Coyotzin wrote:MHO, Skill Challenges are a great idea that wasn't fully thought through in its implementation. Social, action and situational encounters need some sort of guideline under the D&D system due to its XP rewards system, but M&M is very abstract: you don't get a set number of XP for enemies defeated or traps disarmed simply because the XP system is tied to the level system, which corresponds but is not equivalent to M&M's Power Level.
M&M awards power points for scenes/sessions finished, with the amount given being fully discretional, and with situational rewards taking the form of Hero Points.
Coyotzin wrote:Also, in M&M skills and non-combat abilities are balanced in cost and thus occupy the same level of importance. If you want to blow your pp's in skill ranks rather than in power ranks, you will be the God of Skills, while if you want to get all sort of nifty powers, you end up incompetent in everyday tasks. It all depends on what the players decide and how the campaign is planned. In D&D, skills remain an afterthought to the combat system.
Coyotzin wrote:For these reasons, the Skill Challenge as a mechanic is redundant and unnecessary. The idea, however, can be implemented if you wish for a more mechanical approach to non-combat situations. D&D had to implement the # of successes target because it lacks any other way to resolve non-combat encounters, but in M&M everything is unified under the attack target number/target resistance roll process, so you can set your "problem" have a resistance check against the "attacks" from the PCs... for example, hacking the system is an attack with a resistance DC equal to 10 + the hacker's Technology ranks or power ranks used, while directly attacking the gates is a more straightforward damage roll, but they all end up imposing -1 penalties on subsequent resistance rolls by the target situation.
Dureign wrote:@Coyotzin: Thats a fascinating approach... it reminds me sort of "social combat" from Mecha and Manga. Has anyone worked on implementing a system that abstract-ifies tasks and situations?
Giving them "stats" like a Defense (Difficulty? Obstacles?) and a Toughness (Persistence? Intractibility? haha) could be cool.
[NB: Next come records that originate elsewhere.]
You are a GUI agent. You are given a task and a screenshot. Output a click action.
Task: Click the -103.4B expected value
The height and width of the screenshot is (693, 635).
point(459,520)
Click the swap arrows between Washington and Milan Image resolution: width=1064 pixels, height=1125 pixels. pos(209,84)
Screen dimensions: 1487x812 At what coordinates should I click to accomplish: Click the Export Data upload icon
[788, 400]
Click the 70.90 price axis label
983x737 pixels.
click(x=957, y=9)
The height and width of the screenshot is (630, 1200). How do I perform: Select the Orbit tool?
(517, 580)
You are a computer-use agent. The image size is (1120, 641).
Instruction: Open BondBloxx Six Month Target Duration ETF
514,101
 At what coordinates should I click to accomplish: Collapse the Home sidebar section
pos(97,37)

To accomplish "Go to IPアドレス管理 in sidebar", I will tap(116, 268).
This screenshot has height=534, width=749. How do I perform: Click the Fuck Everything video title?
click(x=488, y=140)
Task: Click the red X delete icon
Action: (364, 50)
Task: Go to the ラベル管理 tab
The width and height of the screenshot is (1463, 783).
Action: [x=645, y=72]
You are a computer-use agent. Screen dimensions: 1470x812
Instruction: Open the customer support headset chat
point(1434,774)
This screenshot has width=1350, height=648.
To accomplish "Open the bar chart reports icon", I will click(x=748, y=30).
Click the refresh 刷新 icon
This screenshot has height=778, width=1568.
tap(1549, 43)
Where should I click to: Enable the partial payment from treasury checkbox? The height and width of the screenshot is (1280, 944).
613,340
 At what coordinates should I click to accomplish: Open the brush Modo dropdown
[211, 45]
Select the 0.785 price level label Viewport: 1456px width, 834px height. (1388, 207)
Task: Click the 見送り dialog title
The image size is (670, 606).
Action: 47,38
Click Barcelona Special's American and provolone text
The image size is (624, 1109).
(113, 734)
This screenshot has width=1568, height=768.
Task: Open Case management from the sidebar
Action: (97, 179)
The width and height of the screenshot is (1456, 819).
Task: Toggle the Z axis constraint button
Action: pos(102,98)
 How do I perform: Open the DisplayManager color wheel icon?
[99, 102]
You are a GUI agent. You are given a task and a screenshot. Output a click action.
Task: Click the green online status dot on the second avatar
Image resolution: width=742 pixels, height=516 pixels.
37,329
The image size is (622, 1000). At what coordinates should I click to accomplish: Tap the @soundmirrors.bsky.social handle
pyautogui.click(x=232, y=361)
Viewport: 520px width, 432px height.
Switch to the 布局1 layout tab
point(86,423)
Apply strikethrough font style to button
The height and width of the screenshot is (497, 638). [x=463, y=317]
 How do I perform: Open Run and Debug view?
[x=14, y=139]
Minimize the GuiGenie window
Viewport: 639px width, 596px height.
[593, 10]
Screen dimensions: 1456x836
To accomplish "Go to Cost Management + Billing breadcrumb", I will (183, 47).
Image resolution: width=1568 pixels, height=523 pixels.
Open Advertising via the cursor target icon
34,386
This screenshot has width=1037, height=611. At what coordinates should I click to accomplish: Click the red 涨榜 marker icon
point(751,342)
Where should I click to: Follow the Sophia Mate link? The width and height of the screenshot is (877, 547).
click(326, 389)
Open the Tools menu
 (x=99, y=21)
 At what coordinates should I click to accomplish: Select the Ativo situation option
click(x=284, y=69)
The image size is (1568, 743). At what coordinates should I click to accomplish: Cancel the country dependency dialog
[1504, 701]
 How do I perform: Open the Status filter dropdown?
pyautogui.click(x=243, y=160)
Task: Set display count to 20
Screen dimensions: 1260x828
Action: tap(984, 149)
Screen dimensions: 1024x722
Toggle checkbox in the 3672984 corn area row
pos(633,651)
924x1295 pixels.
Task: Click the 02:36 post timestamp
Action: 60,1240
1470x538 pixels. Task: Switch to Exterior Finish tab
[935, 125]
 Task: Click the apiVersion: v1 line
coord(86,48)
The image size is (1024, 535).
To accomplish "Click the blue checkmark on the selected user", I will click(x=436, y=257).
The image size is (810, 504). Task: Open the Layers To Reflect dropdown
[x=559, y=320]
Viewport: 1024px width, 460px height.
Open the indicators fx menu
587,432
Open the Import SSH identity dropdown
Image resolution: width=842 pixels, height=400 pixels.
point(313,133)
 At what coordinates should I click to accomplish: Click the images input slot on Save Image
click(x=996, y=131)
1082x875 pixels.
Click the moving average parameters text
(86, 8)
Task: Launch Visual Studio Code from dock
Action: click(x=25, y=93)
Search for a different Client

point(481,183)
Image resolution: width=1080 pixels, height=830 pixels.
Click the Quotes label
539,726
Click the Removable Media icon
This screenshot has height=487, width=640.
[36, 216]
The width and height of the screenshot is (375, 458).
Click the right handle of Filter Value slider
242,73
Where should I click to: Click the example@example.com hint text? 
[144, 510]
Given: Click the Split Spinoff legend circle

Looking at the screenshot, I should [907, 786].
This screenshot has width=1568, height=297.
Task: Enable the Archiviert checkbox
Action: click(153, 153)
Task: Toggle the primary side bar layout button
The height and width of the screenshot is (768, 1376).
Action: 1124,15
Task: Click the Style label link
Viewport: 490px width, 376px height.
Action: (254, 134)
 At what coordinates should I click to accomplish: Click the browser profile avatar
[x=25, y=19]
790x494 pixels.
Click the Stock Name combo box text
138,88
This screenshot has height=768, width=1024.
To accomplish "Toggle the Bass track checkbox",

EDIT: Actually, ignore this. Don't want to hijack the OOC thread for this game (which I've enjoyed lurking in btw).
McGuffin wrote:My sleepy brain tells me I'm in the wrong timezone to be having a conversation about this.



TheH0ARD wrote:The way I see it (on paper, mind you, which as we all know can sometimes look better then reality), the reward/consequinces will be based on narrative and story progression. A simple example being going through the door. Succeed, you're inside. Fail and you're locked out and is forced to waste time finding another way around
TheH0ARD wrote:One optional thing I could do is award a PP for passing at least one Skill Challenge (or to slow down progression, two or three challenges for a PP).
TheH0ARD wrote:The aim isn't to replace, but to supplement. Every non combat situation won't be a skill challenge. But things that could drag pbp if played out (hours of research, infiltrating an installation, etc).
TheH0ARD wrote:Glad you're enjoying this, Red. I keep hearing about Mecha and Manga, I need to check it out at some point.